» Records from a dataset:
______________________________

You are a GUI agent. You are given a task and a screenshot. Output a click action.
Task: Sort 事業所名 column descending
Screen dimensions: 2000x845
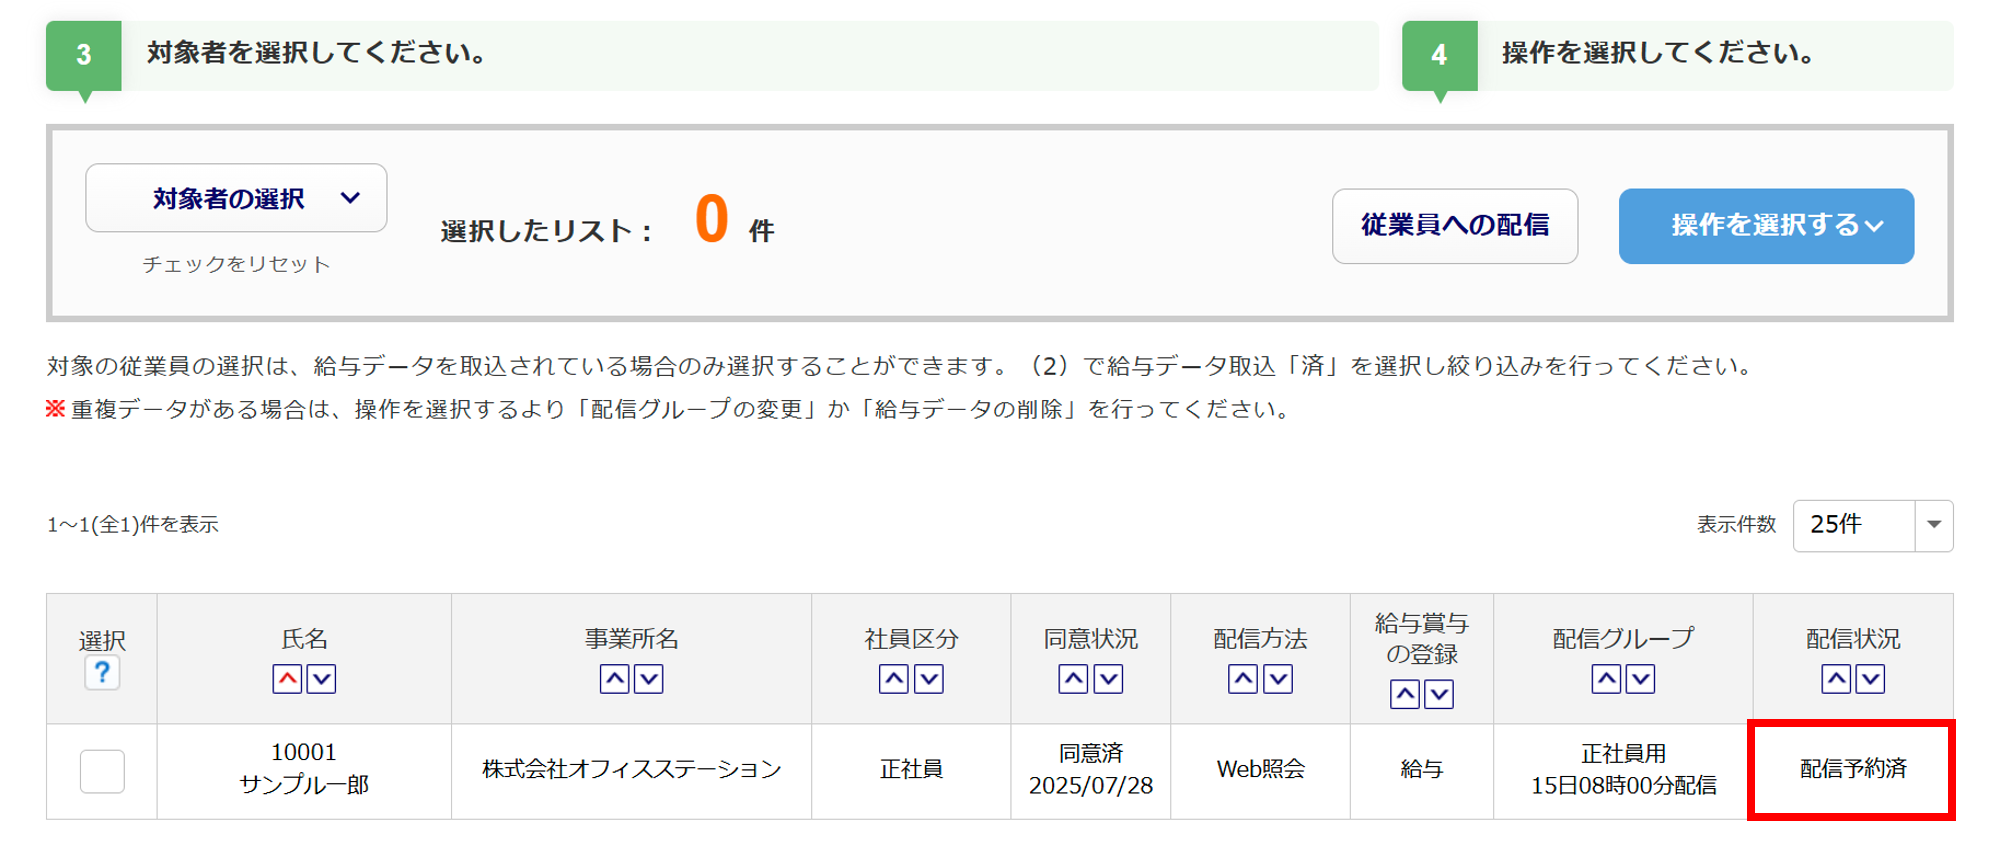649,679
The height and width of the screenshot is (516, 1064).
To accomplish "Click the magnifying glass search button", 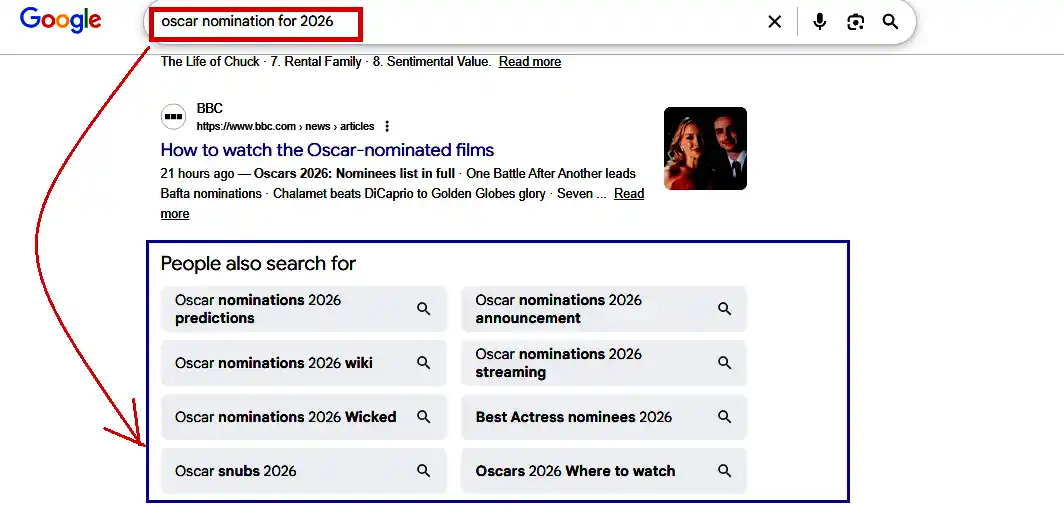I will coord(890,22).
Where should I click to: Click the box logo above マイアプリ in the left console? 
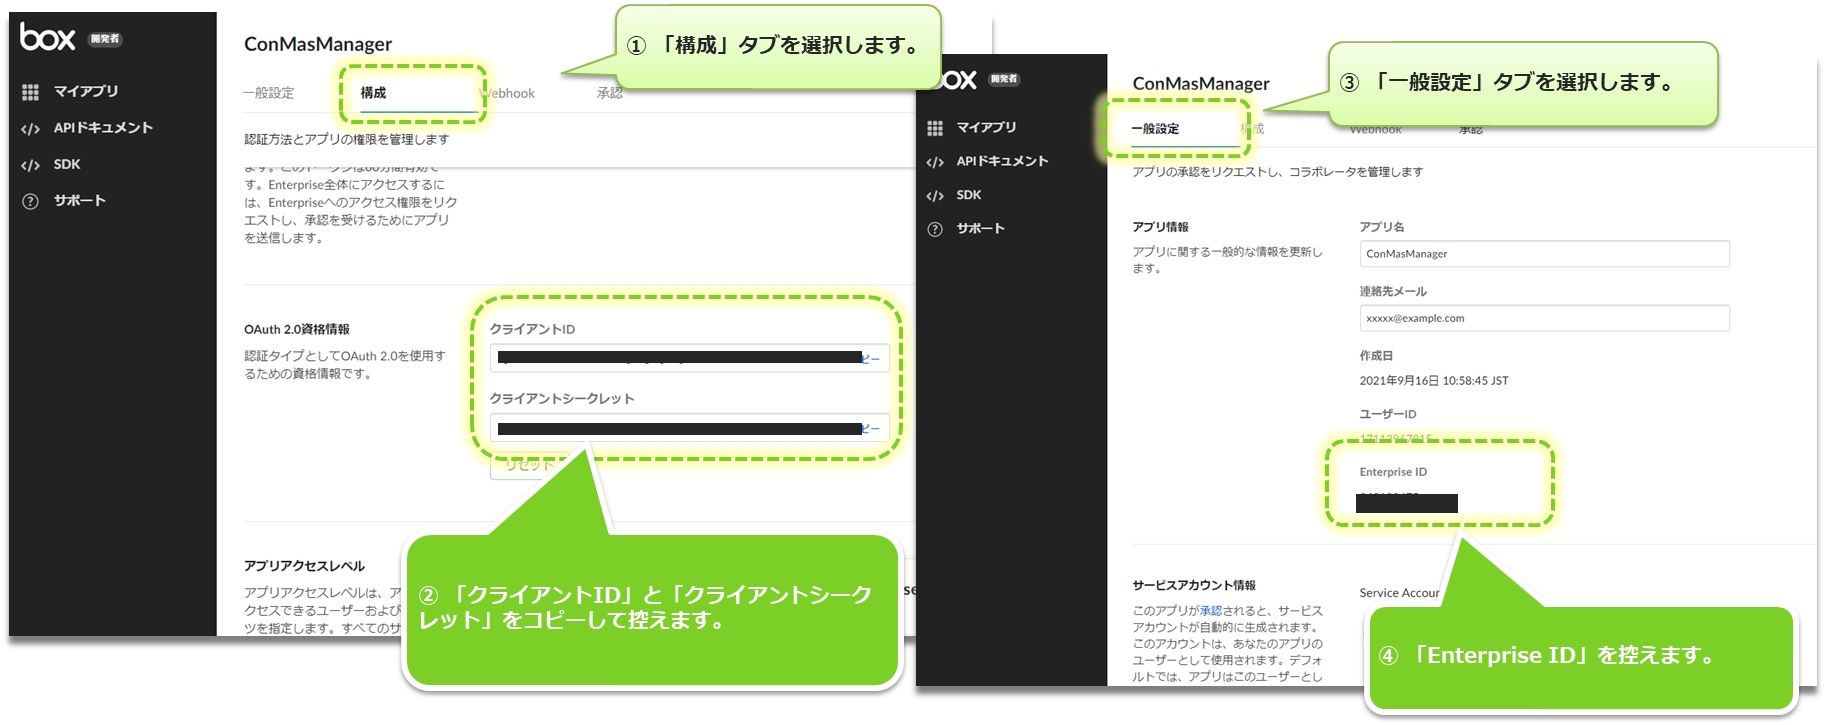point(48,38)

______________________________

» Exercise goal:
Please restate word for word the lines above, starting with the line that holds "Where should I" and ending with the final line of the records, while leaving out pictures.

» Solution:
Where should I click to: Click the box logo above マイアプリ in the left console? 
point(48,38)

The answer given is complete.